- REQUIRED ACTION -
Please copy out every line of the data word for word.

======== THE DATA ========

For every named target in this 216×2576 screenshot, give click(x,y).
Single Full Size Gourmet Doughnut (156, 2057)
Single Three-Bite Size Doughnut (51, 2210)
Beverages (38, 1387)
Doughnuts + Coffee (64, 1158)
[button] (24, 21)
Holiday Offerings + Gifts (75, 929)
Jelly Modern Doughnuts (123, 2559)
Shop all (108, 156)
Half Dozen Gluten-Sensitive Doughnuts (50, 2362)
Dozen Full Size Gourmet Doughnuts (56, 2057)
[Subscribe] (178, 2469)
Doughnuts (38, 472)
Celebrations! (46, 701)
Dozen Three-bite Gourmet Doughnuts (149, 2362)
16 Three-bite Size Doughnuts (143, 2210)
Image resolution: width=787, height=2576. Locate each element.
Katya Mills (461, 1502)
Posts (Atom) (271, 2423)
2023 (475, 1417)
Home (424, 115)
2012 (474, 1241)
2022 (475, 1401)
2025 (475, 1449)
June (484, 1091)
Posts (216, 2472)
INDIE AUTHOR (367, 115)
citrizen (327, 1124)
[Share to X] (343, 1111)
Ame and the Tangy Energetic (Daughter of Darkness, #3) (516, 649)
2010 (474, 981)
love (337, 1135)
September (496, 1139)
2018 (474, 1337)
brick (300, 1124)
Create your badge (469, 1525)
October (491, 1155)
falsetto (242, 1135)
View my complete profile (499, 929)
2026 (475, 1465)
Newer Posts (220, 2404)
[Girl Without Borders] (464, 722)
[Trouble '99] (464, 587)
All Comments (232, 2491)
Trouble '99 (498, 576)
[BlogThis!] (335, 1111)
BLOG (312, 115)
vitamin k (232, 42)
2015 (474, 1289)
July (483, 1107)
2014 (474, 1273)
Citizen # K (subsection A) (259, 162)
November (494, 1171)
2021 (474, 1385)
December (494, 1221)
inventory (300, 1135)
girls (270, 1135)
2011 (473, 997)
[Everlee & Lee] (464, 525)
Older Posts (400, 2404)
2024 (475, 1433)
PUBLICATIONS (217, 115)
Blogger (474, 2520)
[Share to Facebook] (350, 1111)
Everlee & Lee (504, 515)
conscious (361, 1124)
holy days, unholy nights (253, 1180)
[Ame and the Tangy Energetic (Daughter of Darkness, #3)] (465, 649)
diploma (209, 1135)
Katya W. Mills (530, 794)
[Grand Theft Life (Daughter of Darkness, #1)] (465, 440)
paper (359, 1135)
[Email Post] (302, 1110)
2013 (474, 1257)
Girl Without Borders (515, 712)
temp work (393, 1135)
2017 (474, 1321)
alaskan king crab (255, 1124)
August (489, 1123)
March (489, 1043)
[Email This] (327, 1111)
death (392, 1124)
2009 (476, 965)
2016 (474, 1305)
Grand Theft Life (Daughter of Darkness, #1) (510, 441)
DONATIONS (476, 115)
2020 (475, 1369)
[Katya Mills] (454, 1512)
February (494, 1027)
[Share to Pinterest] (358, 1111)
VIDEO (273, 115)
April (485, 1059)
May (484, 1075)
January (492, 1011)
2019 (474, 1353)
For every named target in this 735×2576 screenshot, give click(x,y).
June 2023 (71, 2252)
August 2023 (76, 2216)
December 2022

========

- RESPONSE AREA -
For every named target in this 216×2576 screenshot, give click(x,y).
Single Full Size Gourmet Doughnut (156, 2057)
Single Three-Bite Size Doughnut (51, 2210)
Beverages (38, 1387)
Doughnuts + Coffee (64, 1158)
[button] (24, 21)
Holiday Offerings + Gifts (75, 929)
Jelly Modern Doughnuts (123, 2559)
Shop all (108, 156)
Half Dozen Gluten-Sensitive Doughnuts (50, 2362)
Dozen Full Size Gourmet Doughnuts (56, 2057)
[Subscribe] (178, 2469)
Doughnuts (38, 472)
Celebrations! (46, 701)
Dozen Three-bite Gourmet Doughnuts (149, 2362)
16 Three-bite Size Doughnuts (143, 2210)
Image resolution: width=787, height=2576. Locate each element.
Katya Mills (461, 1502)
Posts (Atom) (271, 2423)
2023 (475, 1417)
Home (424, 115)
2012 (474, 1241)
2022 (475, 1401)
2025 (475, 1449)
June (484, 1091)
Posts (216, 2472)
INDIE AUTHOR (367, 115)
citrizen (327, 1124)
[Share to X] (343, 1111)
Ame and the Tangy Energetic (Daughter of Darkness, #3) (516, 649)
2010 (474, 981)
love (337, 1135)
September (496, 1139)
2018 (474, 1337)
brick (300, 1124)
Create your badge (469, 1525)
October (491, 1155)
falsetto (242, 1135)
View my complete profile (499, 929)
2026 (475, 1465)
Newer Posts (220, 2404)
[Girl Without Borders] (464, 722)
[Trouble '99] (464, 587)
All Comments (232, 2491)
Trouble '99 (498, 576)
[BlogThis!] (335, 1111)
BLOG (312, 115)
vitamin k (232, 42)
2015 (474, 1289)
July (483, 1107)
2014 (474, 1273)
Citizen # K (subsection A) (259, 162)
November (494, 1171)
2021 (474, 1385)
December (494, 1221)
inventory (300, 1135)
girls (270, 1135)
2011 (473, 997)
[Everlee & Lee] (464, 525)
Older Posts (400, 2404)
2024 (475, 1433)
PUBLICATIONS (217, 115)
Blogger (474, 2520)
[Share to Facebook] (350, 1111)
Everlee & Lee (504, 515)
conscious (361, 1124)
holy days, unholy nights (253, 1180)
[Ame and the Tangy Energetic (Daughter of Darkness, #3)] (465, 649)
diploma (209, 1135)
Katya W. Mills (530, 794)
[Grand Theft Life (Daughter of Darkness, #1)] (465, 440)
paper (359, 1135)
[Email Post] (302, 1110)
2013 (474, 1257)
Girl Without Borders (515, 712)
temp work (393, 1135)
2017 (474, 1321)
alaskan king crab (255, 1124)
August (489, 1123)
March (489, 1043)
[Email This] (327, 1111)
death (392, 1124)
2009 (476, 965)
2016 (474, 1305)
Grand Theft Life (Daughter of Darkness, #1) (510, 441)
DONATIONS (476, 115)
2020 (475, 1369)
[Katya Mills] (454, 1512)
February (494, 1027)
[Share to Pinterest] (358, 1111)
VIDEO (273, 115)
April (485, 1059)
May (484, 1075)
January (492, 1011)
2019 (474, 1353)
For every named target in this 735×2576 screenshot, give click(x,y).
June 2023 (71, 2252)
August 2023 (76, 2216)
December 2022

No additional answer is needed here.